Add attributes to stimuli, add category attribute to CAT2000

this also makes sure external datasets are not left in half finished states if setup fails. Signed-off-by: Matthias Kümmerer <matthias@matthias-k.org>
matthias-k · Apr 22, 2020 · c9b9f16 · c9b9f16
1 parent 0009e68
commit c9b9f16
Show file tree

Hide file tree

Showing 9 changed files with 1,010 additions and 775 deletions.
diff --git a/CHANGELOG.md b/CHANGELOG.md
@@ -1,5 +1,10 @@
 # Changelog
 
+* 0.2.20 (unpublished):
+  * Stimuli now support attributes, just like Fixations. The CAT2000 train and test
+    datasets now have the stimulus categories as attribute.
+  * failure to download and setup a dataset will no longer result in leftover
+    dataset files that keep pysaliency from trying again.
 * 0.2.19:
   * added pytorch implementation for optimization of similarity metric as alternative
     to tensorflow implementation which still uses tensorflow 1.x

diff --git a/pysaliency/datasets.py b/pysaliency/datasets.py
@@ -838,7 +838,8 @@ class Stimuli(Sequence):
         A `Stimulus` instance for each stimulus. Mainly for caching.
 
     """
-    def __init__(self, stimuli):
+    __attributes__ = []
+    def __init__(self, stimuli, attributes=None):
         self.stimuli = stimuli
         self.shapes = [s.shape for s in self.stimuli]
         self.sizes = LazyList(lambda n: (self.shapes[n][0], self.shapes[n][1]),
@@ -848,14 +849,23 @@ def __init__(self, stimuli):
                                      pickle_cache=True)
         self.stimulus_objects = [StimuliStimulus(self, n) for n in range(len(self.stimuli))]
 
+        if attributes is not None:
+            assert isinstance(attributes, dict)
+            self.attributes = attributes
+            self.__attributes__ = list(attributes.keys())
+        else:
+            self.attributes = {}
+
     def __len__(self):
         return len(self.stimuli)
 
     def __getitem__(self, index):
         if isinstance(index, slice):
-            return ObjectStimuli([self.stimulus_objects[i] for i in range(len(self))[index]])
+            attributes = {key: value[index] for key, value in self.attributes.items()}
+            return ObjectStimuli([self.stimulus_objects[i] for i in range(len(self))[index]], attributes=attributes)
         elif isinstance(index, list):
-            return ObjectStimuli([self.stimulus_objects[i] for i in index])
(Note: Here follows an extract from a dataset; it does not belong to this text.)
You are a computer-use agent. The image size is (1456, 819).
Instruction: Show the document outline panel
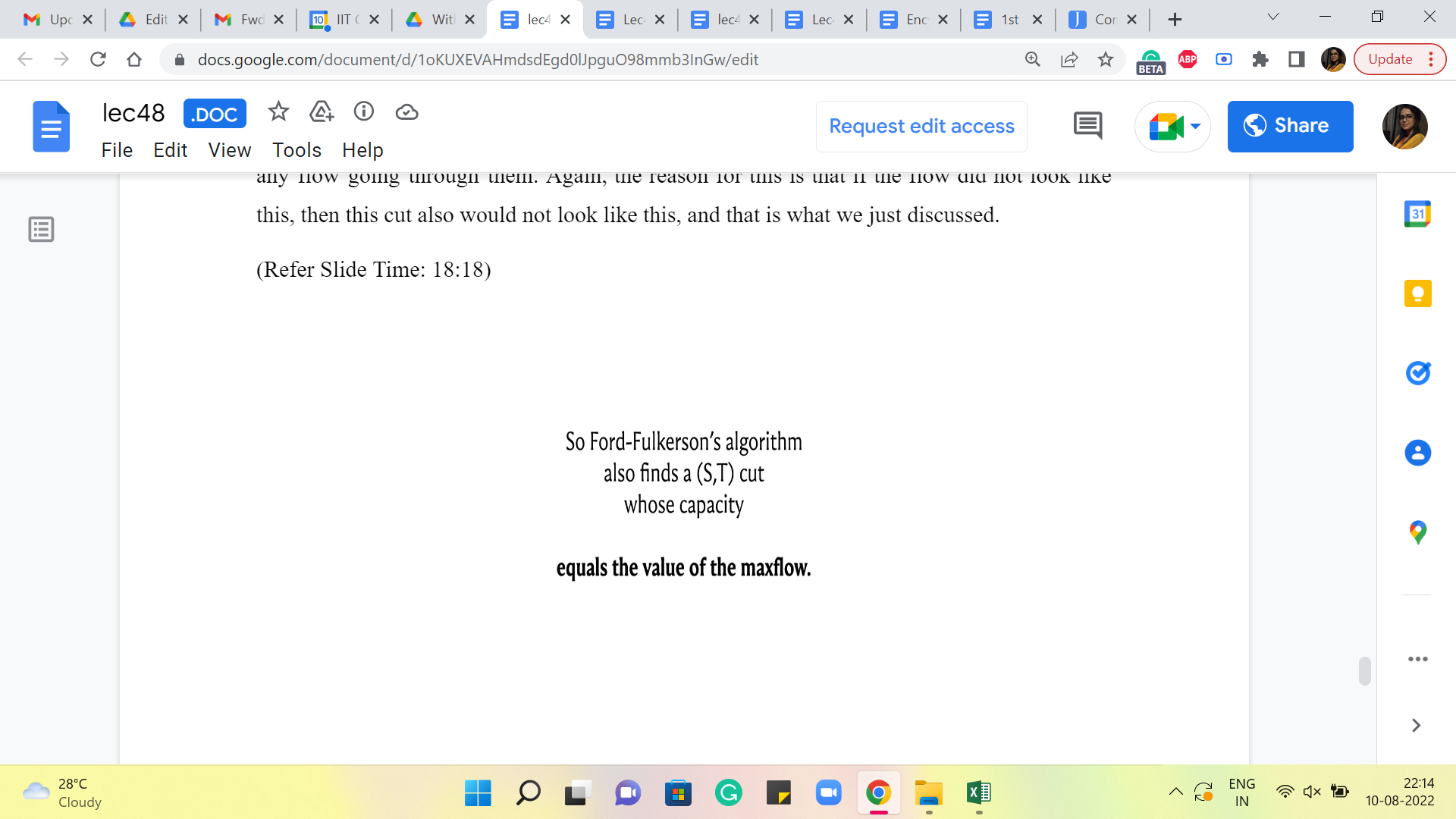tap(41, 229)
+            attributes = {key: value[index] for key, value in self.attributes.items()}
+            return ObjectStimuli([self.stimulus_objects[i] for i in index], attributes=attributes)
         else:
             return self.stimulus_objects[index]
 
@@ -865,34 +875,49 @@ def to_hdf5(self, target, verbose=False, compression='gzip', compression_opts=9)
         """
 
         target.attrs['type'] = np.string_('Stimuli')
-        target.attrs['version'] = np.string_('1.0')
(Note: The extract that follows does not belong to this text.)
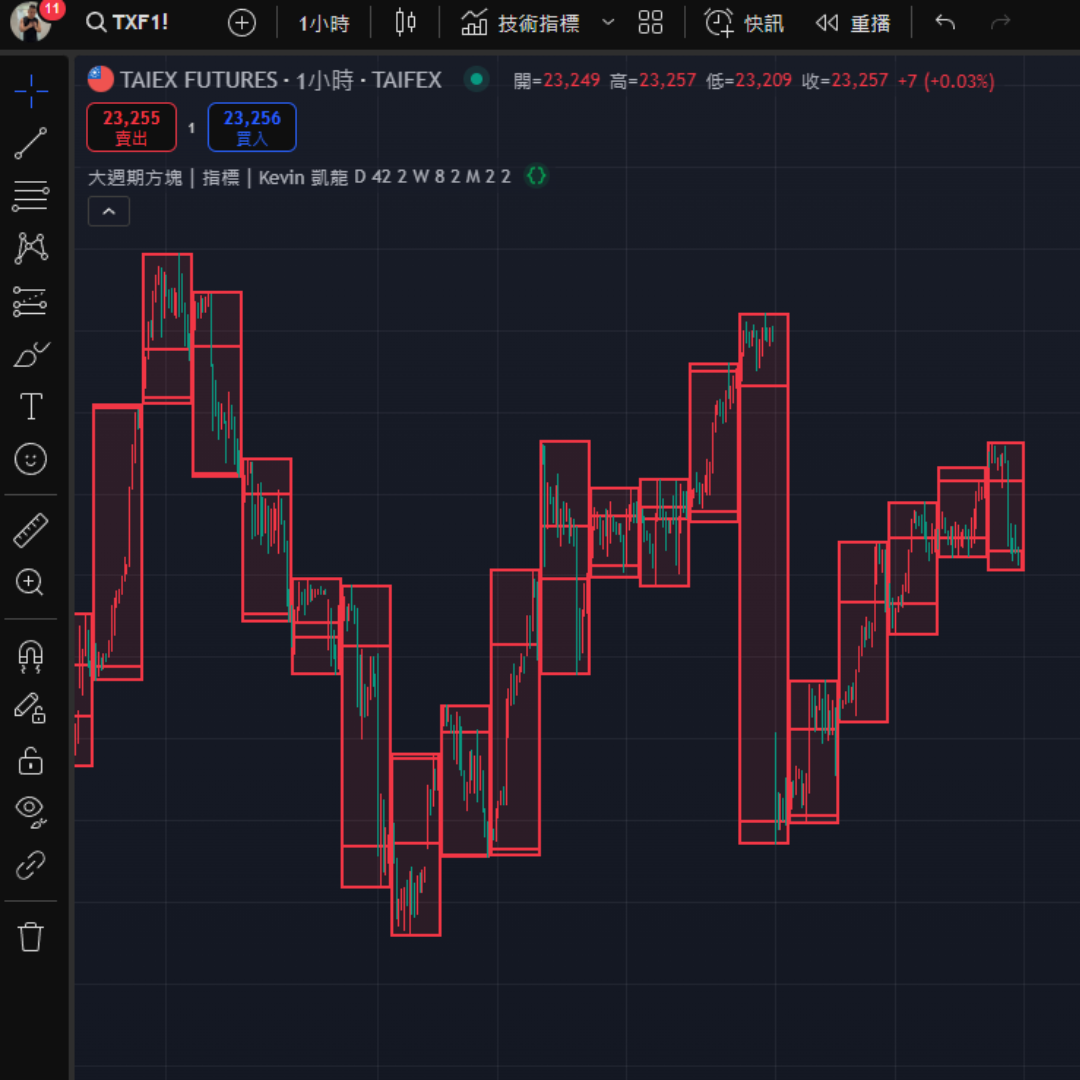Select the trend line drawing tool

pyautogui.click(x=31, y=144)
+        target.attrs['version'] = np.string_('1.1')
 
         for n, stimulus in enumerate(tqdm(self.stimuli, disable=not verbose)):
             target.create_dataset(str(n), data=stimulus, compression=compression, compression_opts=compression_opts)
 
+        for attribute_name, attribute_value in self.attributes.items():
+            target.create_dataset(attribute_name, data=attribute_value)
+        target.attrs['__attributes__'] = np.string_(json.dumps(self.__attributes__))
+
         target.attrs['size'] = len(self)
 
     @classmethod
     @hdf5_wrapper(mode='r')
     def read_hdf5(cls, source):
-        """ Read train fixations from hdf5 file or hdf5 group """
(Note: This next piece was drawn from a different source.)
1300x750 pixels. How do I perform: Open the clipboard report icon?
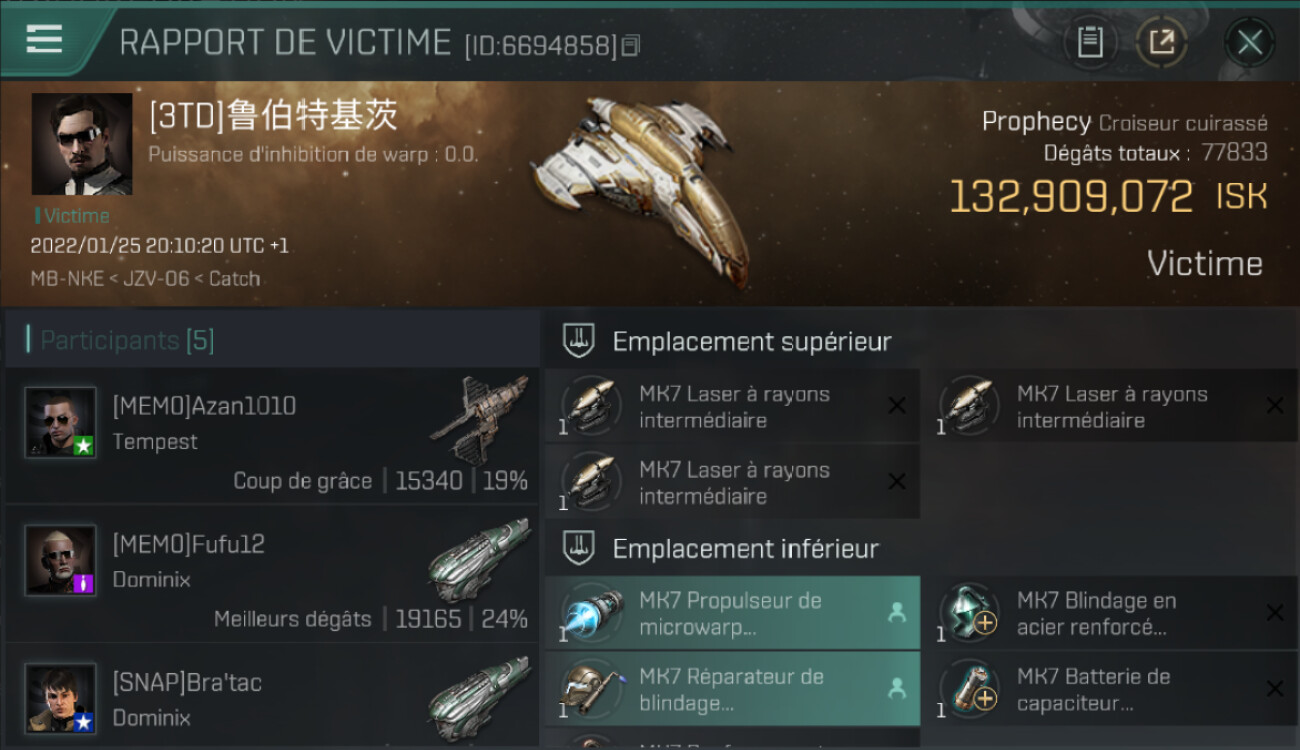[x=1090, y=42]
+        """ Read stimuli from hdf5 file or hdf5 group """
 
         data_type = decode_string(source.attrs['type'])
         data_version = decode_string(source.attrs['version'])
 
         if data_type != 'Stimuli':
             raise ValueError("Invalid type! Expected 'Stimuli', got", data_type)
 
-        if data_version != '1.0':
-            raise ValueError("Invalid version! Expected '1.0', got", data_version)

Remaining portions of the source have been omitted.